La fin de la seconde guerre mondiale fait émerger un monde bipolaire, et le temps de la guerre froide voit se mettre en place des enjeux géopolitiques clairement définis : les Etats-Unis contre l'Eurasie (URSS), avec le monde comme enjeu. Avec l'effondrement et l'éclatement de l'Union Soviétique, les Etats-Unis deviennent, nous dit Brzezinski, " la première puissance globale de l'histoire ".
Brzezinski note que la France en premier lieu (jusqu'en 1815), puis la Grande-Bretagne (jusqu'en 1914) ont eu leur période de prééminence.

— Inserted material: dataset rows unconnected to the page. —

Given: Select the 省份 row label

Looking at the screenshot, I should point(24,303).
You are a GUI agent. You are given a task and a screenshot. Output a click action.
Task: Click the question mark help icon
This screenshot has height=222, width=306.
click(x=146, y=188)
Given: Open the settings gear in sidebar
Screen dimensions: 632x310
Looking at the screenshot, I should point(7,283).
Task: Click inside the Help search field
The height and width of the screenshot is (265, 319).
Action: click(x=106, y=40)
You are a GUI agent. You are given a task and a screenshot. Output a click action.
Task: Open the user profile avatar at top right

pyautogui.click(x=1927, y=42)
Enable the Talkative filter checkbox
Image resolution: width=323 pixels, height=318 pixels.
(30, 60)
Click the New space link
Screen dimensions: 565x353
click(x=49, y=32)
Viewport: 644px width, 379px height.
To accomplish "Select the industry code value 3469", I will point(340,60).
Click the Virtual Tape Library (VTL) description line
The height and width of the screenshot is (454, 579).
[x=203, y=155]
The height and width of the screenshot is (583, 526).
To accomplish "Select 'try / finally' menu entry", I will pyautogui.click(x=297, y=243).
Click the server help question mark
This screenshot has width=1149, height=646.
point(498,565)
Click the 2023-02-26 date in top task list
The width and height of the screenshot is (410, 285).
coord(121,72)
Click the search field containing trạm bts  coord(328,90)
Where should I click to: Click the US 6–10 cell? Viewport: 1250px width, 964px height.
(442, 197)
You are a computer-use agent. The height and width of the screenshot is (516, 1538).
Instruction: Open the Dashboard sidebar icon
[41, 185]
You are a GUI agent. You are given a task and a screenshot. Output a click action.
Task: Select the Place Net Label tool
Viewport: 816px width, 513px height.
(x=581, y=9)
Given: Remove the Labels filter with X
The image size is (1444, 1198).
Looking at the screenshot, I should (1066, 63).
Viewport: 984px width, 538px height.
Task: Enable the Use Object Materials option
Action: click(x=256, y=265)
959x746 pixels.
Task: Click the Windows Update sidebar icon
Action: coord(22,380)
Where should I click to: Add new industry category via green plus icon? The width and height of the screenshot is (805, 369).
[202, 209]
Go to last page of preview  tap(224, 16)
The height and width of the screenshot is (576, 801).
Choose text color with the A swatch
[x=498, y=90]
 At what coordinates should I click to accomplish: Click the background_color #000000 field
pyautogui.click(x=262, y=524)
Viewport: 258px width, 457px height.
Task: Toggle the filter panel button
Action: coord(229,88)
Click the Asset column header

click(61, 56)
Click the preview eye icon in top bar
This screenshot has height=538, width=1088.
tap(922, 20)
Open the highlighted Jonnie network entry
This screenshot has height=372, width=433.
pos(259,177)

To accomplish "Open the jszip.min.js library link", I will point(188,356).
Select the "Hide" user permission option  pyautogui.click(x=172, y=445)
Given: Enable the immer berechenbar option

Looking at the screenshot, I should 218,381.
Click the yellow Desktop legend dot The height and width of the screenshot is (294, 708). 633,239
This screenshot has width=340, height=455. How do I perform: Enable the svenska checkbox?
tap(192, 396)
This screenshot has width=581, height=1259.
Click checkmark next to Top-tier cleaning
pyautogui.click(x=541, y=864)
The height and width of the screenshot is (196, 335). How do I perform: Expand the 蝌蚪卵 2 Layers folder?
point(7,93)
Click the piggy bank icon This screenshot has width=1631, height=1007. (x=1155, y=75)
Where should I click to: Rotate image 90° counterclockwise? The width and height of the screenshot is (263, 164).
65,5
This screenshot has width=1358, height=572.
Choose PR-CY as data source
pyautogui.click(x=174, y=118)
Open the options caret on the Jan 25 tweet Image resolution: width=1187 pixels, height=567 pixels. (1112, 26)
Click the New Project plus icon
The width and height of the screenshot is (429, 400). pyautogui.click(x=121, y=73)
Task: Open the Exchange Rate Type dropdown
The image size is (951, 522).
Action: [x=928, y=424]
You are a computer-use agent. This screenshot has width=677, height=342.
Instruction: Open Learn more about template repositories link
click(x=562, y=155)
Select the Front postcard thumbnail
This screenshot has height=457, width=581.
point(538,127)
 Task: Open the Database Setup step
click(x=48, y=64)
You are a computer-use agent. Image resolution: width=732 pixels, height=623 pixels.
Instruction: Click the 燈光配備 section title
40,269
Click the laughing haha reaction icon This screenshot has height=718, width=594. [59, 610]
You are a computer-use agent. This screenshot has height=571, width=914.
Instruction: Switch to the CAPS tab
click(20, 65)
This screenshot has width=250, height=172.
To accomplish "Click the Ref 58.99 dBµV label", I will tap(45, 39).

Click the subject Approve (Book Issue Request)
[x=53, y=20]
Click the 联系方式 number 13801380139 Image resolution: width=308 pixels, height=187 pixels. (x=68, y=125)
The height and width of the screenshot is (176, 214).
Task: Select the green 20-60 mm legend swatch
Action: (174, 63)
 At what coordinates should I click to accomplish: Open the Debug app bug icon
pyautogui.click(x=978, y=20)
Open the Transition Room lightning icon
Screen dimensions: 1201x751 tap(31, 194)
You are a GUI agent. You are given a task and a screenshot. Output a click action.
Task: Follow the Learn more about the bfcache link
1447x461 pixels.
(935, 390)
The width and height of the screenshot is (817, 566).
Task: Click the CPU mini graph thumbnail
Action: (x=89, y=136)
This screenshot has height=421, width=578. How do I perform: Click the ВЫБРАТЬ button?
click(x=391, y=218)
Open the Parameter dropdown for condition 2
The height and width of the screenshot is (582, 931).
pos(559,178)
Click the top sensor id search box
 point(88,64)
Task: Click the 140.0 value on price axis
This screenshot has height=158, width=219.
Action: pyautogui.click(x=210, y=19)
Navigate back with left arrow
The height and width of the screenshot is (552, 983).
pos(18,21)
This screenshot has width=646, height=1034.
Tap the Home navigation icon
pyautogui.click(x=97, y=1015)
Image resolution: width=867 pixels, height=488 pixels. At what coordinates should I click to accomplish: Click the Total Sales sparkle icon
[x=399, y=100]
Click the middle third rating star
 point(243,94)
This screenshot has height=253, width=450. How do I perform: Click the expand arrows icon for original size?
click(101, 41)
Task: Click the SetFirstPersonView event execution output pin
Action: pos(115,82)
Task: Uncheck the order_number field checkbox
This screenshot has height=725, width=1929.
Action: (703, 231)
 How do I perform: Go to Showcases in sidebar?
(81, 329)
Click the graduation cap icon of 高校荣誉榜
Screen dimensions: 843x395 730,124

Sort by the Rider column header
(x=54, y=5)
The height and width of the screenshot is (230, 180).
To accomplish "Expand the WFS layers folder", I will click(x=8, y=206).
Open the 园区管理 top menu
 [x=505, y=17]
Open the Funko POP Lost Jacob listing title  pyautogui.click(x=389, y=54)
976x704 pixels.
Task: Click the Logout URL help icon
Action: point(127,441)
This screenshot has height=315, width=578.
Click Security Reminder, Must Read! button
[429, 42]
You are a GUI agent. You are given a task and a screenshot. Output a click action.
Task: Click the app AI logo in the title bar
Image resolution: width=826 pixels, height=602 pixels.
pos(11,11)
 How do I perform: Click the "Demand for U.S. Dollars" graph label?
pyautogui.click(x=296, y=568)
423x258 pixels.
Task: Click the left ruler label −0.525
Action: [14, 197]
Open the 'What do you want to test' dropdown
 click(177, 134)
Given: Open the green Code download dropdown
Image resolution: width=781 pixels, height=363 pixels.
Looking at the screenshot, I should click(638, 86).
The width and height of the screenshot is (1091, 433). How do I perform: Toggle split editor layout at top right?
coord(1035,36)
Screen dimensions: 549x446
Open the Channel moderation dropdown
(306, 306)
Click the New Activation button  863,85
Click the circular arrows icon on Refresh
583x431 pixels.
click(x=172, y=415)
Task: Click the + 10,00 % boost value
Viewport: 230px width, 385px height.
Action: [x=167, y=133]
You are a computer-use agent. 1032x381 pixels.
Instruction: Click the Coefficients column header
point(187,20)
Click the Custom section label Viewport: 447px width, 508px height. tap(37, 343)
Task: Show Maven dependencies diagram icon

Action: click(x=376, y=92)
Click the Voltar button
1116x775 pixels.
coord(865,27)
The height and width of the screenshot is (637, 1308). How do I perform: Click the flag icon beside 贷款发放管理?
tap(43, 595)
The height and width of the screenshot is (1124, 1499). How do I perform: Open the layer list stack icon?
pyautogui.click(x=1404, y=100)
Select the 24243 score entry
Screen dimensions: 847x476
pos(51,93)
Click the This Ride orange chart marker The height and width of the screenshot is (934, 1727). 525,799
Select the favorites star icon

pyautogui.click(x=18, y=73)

Mais, aucun de ces empires n'a vraiment été global. Le fait que les Etats-Unis se soient élevés au rang de puissance globale est, lit-on, unique dans l'histoire. Ce pays a un appareil militaire qui est le seul à avoir un rayon d'action global. cette suprématie américaine repose également, apprend t-on, sur un système élaboré d'alliances couvrant la planète. L'OTAN, l'APEC, le FMI, l'OMC, etc. (dans lesquels les Etats-Unis ont un rôle prépondérant, sinon directif) constituent un réseau mondial actif et incontournable dans la constitution et la conservation de la puissance globale américaine. Le maintien de la prééminence des Etats-Unis dans le monde va de pair avec la paix dans le monde. L'enjeu est l'Eurasie, nous dit Brzezinski ; C'est l'Eurasie qui est " l'échiquier ", c'est là que se déroule le jeu pour la domination mondiale. Apparaît alors la phobie des Etats-Unis : une éventuelle unité politique de l'Eurasie. Et l'auteur d'établir l'univers des possibles, la recension des différents cas de figures qui feraient que les Etats-Unis seraient en position d'affaiblissement ; nous apprenons que l'hégémonie américaine est superficielle, et qu'elle ne passe pas par un contrôle direct sur le monde. C'est ce qui distinguerait l'Amérique des empires du passé.
Les Etats eurasiens possédant une réelle dynamique géostratégique gênent les Etats-Unis, il s'agit donc pour ces derniers de formuler des politiques spécifiques pour contrebalancer cet état de fait. Ceci peut se faire par trois grands impératifs : " éviter les collusions entre vassaux et les maintenir dans l'état de dépendance que justifie leur sécurité ; cultiver la docilité des sujets protégés ; empêcher les barbares de former des alliances offensives ". Tout le programme des Etats-Unis est là. Pour la poursuite de son analyse, Brzezinski distingue les " acteurs géostratégiques " (France, Allemagne, Russie, Chine et Inde) des " pivots géopolitiques " (Ukraine, Azerbaïdjan, Corée, Turquie et Iran). Les premiers sont en mesure de modifier les relations internationales, " au risque d'affecter les intérêts de l'Amérique " ; les seconds ont une position géographique leur donnant " un rôle clé pour accéder à certaines régions ou leur permet de couper un acteur de premier plan des ressources qui lui sont nécessaires ".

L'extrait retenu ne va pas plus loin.